# WEB SCRAPING

In [19]:
from bs4 import BeautifulSoup
import requests
import numpy as np
import pandas as pd
from requests import get
from time import sleep
from random import randint
from warnings import warn
import matplotlib.pyplot as plt

import pymongo as pym      # Interface with Python <--> MongoDB 
import os                  # find files on system
import csv                 
import json                # convert file to json format


In [3]:
pages = np.arange(1, 20, 50) 
headers = {'Accept-Language': 'en-US,en;q=0.8'} # If this is not specified, the default language is Mandarin

In [4]:
#initialize empty lists to store the variables scraped
titles = []
years = []
ratings = []
genres = []
runtimes = []
imdb_ratings = []
metascores = []
votes = []

In [14]:
for page in pages:
    
    #get request
    response = get("https://www.imdb.com/search/title?genres=sci-fi&" 
                   + "start=" 
                   + str(page) 
                   + "&explore=title_type,genres&ref_=adv_prv")
    
    sleep(randint(8,15))
     
    #throw warning for status codes that are not 200
    if response.status_code != 200:
        warn('Request: {}; Status code: {}'.format(requests, response.status_code))

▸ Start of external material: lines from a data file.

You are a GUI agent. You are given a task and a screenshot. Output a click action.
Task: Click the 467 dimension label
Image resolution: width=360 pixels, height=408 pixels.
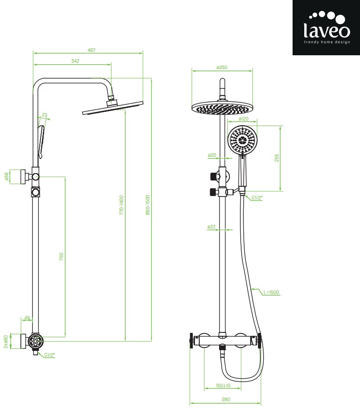(x=91, y=50)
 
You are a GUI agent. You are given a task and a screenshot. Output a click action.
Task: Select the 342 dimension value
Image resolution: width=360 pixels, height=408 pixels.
(x=75, y=61)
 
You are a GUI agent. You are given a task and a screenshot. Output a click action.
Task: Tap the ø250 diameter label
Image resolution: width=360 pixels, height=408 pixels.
(x=222, y=67)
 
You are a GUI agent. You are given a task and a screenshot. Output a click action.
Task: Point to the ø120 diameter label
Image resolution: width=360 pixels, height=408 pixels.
(x=244, y=119)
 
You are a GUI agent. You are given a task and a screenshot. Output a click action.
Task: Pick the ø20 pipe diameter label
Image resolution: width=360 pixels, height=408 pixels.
(x=212, y=155)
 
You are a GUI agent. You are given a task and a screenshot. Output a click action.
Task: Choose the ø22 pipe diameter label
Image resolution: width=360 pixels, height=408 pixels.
(x=211, y=226)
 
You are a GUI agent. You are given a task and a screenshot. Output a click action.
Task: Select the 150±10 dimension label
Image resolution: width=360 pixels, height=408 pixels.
(x=223, y=386)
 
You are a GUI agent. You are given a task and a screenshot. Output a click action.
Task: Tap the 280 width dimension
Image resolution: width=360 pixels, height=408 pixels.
(x=226, y=399)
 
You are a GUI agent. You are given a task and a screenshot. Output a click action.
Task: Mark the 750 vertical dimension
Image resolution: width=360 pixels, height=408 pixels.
(x=61, y=256)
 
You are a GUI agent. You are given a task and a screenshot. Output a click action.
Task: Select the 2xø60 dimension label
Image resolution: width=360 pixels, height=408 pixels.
(x=6, y=341)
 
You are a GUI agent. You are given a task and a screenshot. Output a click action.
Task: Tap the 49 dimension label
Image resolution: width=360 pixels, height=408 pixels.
(x=27, y=318)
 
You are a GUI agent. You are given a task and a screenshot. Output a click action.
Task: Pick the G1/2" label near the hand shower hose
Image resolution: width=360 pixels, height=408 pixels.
(x=257, y=198)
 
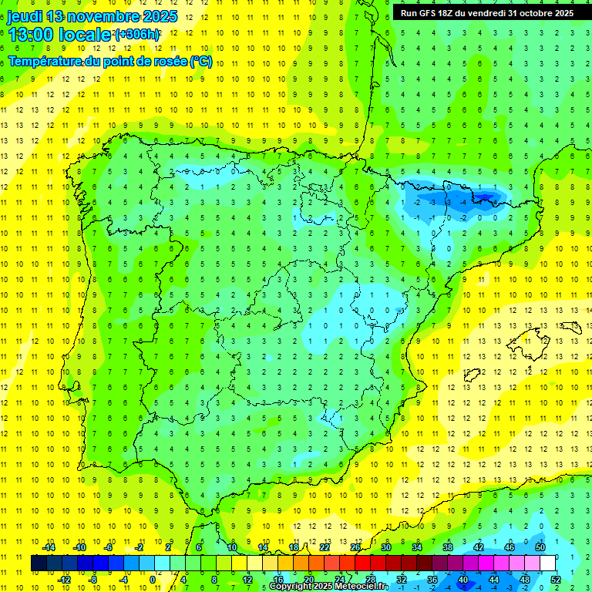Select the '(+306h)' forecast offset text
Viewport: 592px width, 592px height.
pyautogui.click(x=138, y=35)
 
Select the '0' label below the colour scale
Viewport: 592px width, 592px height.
pyautogui.click(x=153, y=579)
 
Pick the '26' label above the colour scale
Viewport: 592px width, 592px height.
pyautogui.click(x=355, y=547)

    #parse the content of current iteration of request
    page_html = BeautifulSoup(response.text, 'html.parser')
        
    movie_containers = page_html.find_all('div', class_ = 'lister-item mode-advanced')
    
    #extract the 50 movies for that page
    for container in movie_containers:

        #conditional for all with metascore
        if container.find('div', class_ = 'ratings-metascore') is not None:

            #title
            title = container.h3.a.text
            titles.append(title)

            #year released
            year = container.h3.find('span', class_= 'lister-item-year text-muted unbold').text
            years.append(year)

            #rating
            rating = container.p.find('span', class_= 'certificate').text
            ratings.append(rating)

            #genre
            genre = container.p.find('span', class_ = 'genre').text
            genres.append(genre)

            #runtime
            time = container.p.find('span', class_ = 'runtime').text
            runtimes.append(time)

            #IMDB ratings
            imdb = float(container.strong.text)
            imdb_ratings.append(imdb)

            #Metascore
            m_score = container.find('span', class_ = 'metascore').text
            metascores.append(int(m_score))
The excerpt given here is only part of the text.